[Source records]
Segment Open
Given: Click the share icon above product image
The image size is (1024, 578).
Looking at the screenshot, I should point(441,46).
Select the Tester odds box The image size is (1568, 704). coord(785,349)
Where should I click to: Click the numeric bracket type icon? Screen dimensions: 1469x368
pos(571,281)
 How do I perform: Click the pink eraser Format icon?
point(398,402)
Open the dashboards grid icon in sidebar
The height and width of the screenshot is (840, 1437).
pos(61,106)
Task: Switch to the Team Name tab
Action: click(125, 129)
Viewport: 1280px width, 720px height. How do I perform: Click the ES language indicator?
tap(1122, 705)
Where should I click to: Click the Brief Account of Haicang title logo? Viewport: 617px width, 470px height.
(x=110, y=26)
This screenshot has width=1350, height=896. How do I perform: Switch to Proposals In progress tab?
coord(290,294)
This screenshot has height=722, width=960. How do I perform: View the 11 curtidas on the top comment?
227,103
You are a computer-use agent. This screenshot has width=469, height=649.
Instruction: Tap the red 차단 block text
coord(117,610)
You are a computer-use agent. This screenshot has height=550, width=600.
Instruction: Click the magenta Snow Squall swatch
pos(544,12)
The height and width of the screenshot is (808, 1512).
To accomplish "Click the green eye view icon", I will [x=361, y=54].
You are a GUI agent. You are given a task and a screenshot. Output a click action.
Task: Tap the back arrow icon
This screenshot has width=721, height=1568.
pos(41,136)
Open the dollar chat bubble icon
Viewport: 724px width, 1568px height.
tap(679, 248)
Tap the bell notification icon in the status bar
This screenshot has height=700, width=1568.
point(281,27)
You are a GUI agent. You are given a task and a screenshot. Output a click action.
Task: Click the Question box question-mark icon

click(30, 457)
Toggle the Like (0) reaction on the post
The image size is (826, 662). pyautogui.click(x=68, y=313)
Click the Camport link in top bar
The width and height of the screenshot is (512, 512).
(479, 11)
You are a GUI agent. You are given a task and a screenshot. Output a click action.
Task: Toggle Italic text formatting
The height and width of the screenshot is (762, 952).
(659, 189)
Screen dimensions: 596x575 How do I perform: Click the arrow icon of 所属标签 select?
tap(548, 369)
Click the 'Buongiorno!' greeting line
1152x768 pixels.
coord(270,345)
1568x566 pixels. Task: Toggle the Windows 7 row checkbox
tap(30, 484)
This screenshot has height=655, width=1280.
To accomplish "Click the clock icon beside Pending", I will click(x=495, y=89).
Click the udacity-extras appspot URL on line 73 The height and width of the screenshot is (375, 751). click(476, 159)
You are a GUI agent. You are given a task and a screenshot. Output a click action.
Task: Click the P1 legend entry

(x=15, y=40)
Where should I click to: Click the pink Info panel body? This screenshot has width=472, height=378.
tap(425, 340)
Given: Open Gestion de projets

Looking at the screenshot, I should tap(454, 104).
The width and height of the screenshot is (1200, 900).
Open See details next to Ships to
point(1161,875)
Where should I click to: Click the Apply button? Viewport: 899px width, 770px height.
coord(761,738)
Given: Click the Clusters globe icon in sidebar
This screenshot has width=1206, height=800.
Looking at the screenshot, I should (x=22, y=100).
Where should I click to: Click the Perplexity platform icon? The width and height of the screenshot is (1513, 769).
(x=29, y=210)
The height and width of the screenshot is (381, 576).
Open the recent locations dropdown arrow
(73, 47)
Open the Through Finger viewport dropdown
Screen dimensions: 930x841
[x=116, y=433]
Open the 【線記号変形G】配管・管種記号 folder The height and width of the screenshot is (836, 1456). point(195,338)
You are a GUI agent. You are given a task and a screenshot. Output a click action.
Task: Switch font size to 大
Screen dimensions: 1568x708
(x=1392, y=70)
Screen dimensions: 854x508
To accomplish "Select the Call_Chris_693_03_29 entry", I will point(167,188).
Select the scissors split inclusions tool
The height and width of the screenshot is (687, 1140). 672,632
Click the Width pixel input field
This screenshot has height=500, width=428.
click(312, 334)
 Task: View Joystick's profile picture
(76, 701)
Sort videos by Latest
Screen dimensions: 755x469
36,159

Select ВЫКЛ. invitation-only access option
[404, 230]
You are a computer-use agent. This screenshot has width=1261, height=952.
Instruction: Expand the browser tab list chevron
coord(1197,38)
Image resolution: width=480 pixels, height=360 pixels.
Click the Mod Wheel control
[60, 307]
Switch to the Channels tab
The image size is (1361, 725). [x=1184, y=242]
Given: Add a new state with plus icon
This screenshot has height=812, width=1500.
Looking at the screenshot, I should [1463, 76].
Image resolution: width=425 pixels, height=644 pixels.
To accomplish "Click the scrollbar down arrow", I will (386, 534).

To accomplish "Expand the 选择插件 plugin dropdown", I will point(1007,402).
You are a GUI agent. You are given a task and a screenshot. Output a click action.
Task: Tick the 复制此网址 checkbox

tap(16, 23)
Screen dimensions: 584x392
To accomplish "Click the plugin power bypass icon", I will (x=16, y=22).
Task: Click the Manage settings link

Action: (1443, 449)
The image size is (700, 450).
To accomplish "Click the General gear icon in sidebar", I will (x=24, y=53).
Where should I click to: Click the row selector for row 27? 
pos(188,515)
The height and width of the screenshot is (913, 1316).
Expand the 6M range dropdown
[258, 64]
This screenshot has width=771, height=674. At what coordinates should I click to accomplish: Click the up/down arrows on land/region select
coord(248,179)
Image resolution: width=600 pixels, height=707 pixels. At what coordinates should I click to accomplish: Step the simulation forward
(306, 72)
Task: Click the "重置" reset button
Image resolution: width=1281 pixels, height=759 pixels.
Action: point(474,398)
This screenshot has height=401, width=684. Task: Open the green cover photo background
Segment Closed
■ **Problem requirements**:
Beginning at the line with "Instruction: Tap the red 차단 block text" and stopping after the line with "The height and width of the screenshot is (808, 1512).", please write out every line of the data above exactly and nothing else.

■ **Your response**:
Instruction: Tap the red 차단 block text
coord(117,610)
You are a computer-use agent. This screenshot has height=550, width=600.
Instruction: Click the magenta Snow Squall swatch
pos(544,12)
The height and width of the screenshot is (808, 1512).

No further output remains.